• PAGE EXCERPT
DETAILED DESCRIPTION
[0029] The following detailed description includes references to
the accompanying drawings, which form a part of the detailed
description. The drawings show illustrations in accordance with
example embodiments. These example embodiments, which are also
referred to herein as "examples," are described in enough detail to
enable those skilled in the art to practice the present subject
matter. The embodiments can be combined, other embodiments can be
utilized, or structural, logical, and electrical changes can be
made without departing from the scope of what is claimed. The
following detailed description is therefore not to be taken in a
limiting sense, and the scope is defined by the appended claims and
their equivalents. In this document, the terms "a" and "an" are
used, as is common in patent documents, to include one or more than
one. In this document, the term "or" is used to refer to a
nonexclusive "or," such that "A or B" includes "A but not B," "B
but not A," and "A and B," unless otherwise indicated.
[0030] The techniques of the embodiments disclosed herein may be
implemented using a variety of technologies. For example, the
methods described herein may be implemented in software executing
on a computer system or in hardware utilizing either a combination
of microprocessors, controllers or other specially designed
application-specific integrated circuits (ASICs), programmable
logic devices, or various combinations thereof. In particular, the
methods described herein may be implemented by a series of
computer-executable instructions residing on a storage medium such
as a disk drive, solid-state drive or on a computer-readable
medium.
INTRODUCTION & TERMINOLOGY
[0031] The embodiments described herein relate to
computer-implemented methods and corresponding systems for
determining and tracking 6DoF location and orientation data of a
display device within a 3D space, which data may be used for
enhanced virtual reality simulation.
[0032] The term "display device," as used herein, may refer to one
or more of the following: a head-mounted display, a head-coupled
display, a helmet-mounted display, and a wearable computer having a
display (e.g., a head-mounted computer with a display). The display
device, worn on a head of a user or as part of a helmet, has a
small display optic in front of one (monocular display device) or
each eye (binocular display device). The display device has either
one or two small displays with lenses and semi-transparent mirrors
embedded in a helmet, eye-glasses (also known as data glasses) or
visor. The display units may be miniaturized and may include a
Liquid Crystal Display (LCD), Organic Light-Emitting Diode (OLED)
display, or the like. Some vendors may employ multiple
micro-displays to increase total resolution and field of view.

• EXTRACTED MATERIAL
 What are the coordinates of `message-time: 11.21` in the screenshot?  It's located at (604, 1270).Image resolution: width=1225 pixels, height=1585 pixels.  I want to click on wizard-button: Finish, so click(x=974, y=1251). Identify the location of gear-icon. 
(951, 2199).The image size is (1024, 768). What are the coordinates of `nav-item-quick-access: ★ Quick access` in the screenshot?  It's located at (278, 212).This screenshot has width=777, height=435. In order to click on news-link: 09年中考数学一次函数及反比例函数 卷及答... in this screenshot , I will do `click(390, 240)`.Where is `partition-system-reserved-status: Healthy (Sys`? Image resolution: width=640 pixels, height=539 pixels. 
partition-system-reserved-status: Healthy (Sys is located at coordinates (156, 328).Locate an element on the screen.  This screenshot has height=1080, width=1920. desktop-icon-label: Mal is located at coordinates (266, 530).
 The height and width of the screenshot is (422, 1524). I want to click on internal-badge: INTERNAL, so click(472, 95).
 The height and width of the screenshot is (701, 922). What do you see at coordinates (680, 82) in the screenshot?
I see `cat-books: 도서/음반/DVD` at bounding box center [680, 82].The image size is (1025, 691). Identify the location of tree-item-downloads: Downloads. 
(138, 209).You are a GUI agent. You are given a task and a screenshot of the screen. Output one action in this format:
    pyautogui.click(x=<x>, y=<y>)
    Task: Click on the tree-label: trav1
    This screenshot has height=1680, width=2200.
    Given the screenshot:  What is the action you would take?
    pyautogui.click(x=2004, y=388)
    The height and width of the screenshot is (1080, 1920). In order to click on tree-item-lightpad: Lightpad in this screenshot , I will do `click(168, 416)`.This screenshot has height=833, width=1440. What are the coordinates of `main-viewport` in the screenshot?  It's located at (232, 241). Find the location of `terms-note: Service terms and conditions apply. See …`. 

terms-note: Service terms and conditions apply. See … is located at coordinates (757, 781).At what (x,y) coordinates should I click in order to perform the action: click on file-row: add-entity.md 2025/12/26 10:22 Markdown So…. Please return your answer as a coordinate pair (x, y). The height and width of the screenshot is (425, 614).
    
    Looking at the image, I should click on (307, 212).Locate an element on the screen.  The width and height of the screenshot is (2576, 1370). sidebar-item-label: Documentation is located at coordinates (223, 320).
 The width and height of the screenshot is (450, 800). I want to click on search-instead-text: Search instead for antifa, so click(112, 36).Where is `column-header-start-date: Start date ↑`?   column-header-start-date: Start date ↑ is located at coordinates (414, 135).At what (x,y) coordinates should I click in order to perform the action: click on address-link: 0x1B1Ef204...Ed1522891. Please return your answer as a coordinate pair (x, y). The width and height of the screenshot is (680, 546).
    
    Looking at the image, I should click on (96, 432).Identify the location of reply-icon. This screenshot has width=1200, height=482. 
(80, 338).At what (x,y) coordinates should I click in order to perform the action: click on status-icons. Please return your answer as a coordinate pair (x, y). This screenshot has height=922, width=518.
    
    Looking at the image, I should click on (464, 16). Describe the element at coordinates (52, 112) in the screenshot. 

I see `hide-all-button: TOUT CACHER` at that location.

• TASKS TO CARRY OUT
1: Answer these about the patent excerpt:
(a) What storage options are listed for the computer-executable instructions?
(b) What may the 6DoF location and orientation data be used for?
(c) What is a display device with a display optic in front of only one eye called?
2: Continue the patent excerpt on display device tracking from its last sentence.
The rows have nothing to do with the patent excerpt.

• RESPONSES IN ORDER
1:
(a) A disk drive, a solid-state drive, or a computer-readable medium.
(b) Enhanced virtual reality simulation.
(c) A monocular display device.

2:
[0033] The display devices incorporate one or more head-tracking
devices that can report the orientation of the user head so that
the displayable field of view can be updated appropriately. The
head tracking devices may include one or more motion and
orientation sensors such as a gyro, an accelerometer, a
magnetometer, or a combination thereof. Therefore, the display
device may dynamically generate 3DoF orientation data of the user
head, which data may be associated with a user-centered coordinate
system. In some embodiments, the display device may also have a
communication unit, such as a wireless or wired transmitter, to
send out the 3DoF orientation data of the user head to a computing
device for further processing.
[0034] The term "3DoF orientation data," as used herein, may refer
to three-degrees of freedom orientation data including information
associated with tilting the user head forward or backward (pitching
data), turning the user head left or right (yawing data), and
tilting the user head side to side (rolling data).
[0035] The terms "3DoF location data" or "3DoF positional data," as
used herein, may refer to three-degrees of freedom location data
including information associated with moving the user head up or
down (heaving data), moving the user head left or right (swaying
data), and moving the user head forward or backward (surging
data).
[0036] The term "6DoF data," as used herein, may refer to a
combination of 3DoF orientation data and 3DoF location data
associated with a common coordinate system, e.g. the user-centered
coordinate system, or, in more rare cases, two different coordinate
systems.
[0037] The term "coordinate system," as used herein, may refer to
3D coordinate system, for example, a 3D Cartesian coordinate
system. The term "user-centered coordinate system" is related to a
coordinate system associated with a user head and/or the display
device (i.e., its motion and orientation sensors).
[0038] The term "depth sensitive device," as used herein, may refer
to any suitable electronic device capable to generate depth maps of
a 3D space. Some examples of the depth sensitive device include a
depth sensitive camera, 3D camera, depth sensor, video camera
configured to process images to generate depth maps, and so forth.
The depth maps can be processed by a control system to locate a
user present within a 3D space and also its body parts including a
user head, limbs. In certain embodiments, the control system may
identify the display device worn by a user. Further, the depth
maps, when processed, may be used to generate a virtual skeleton of
the user.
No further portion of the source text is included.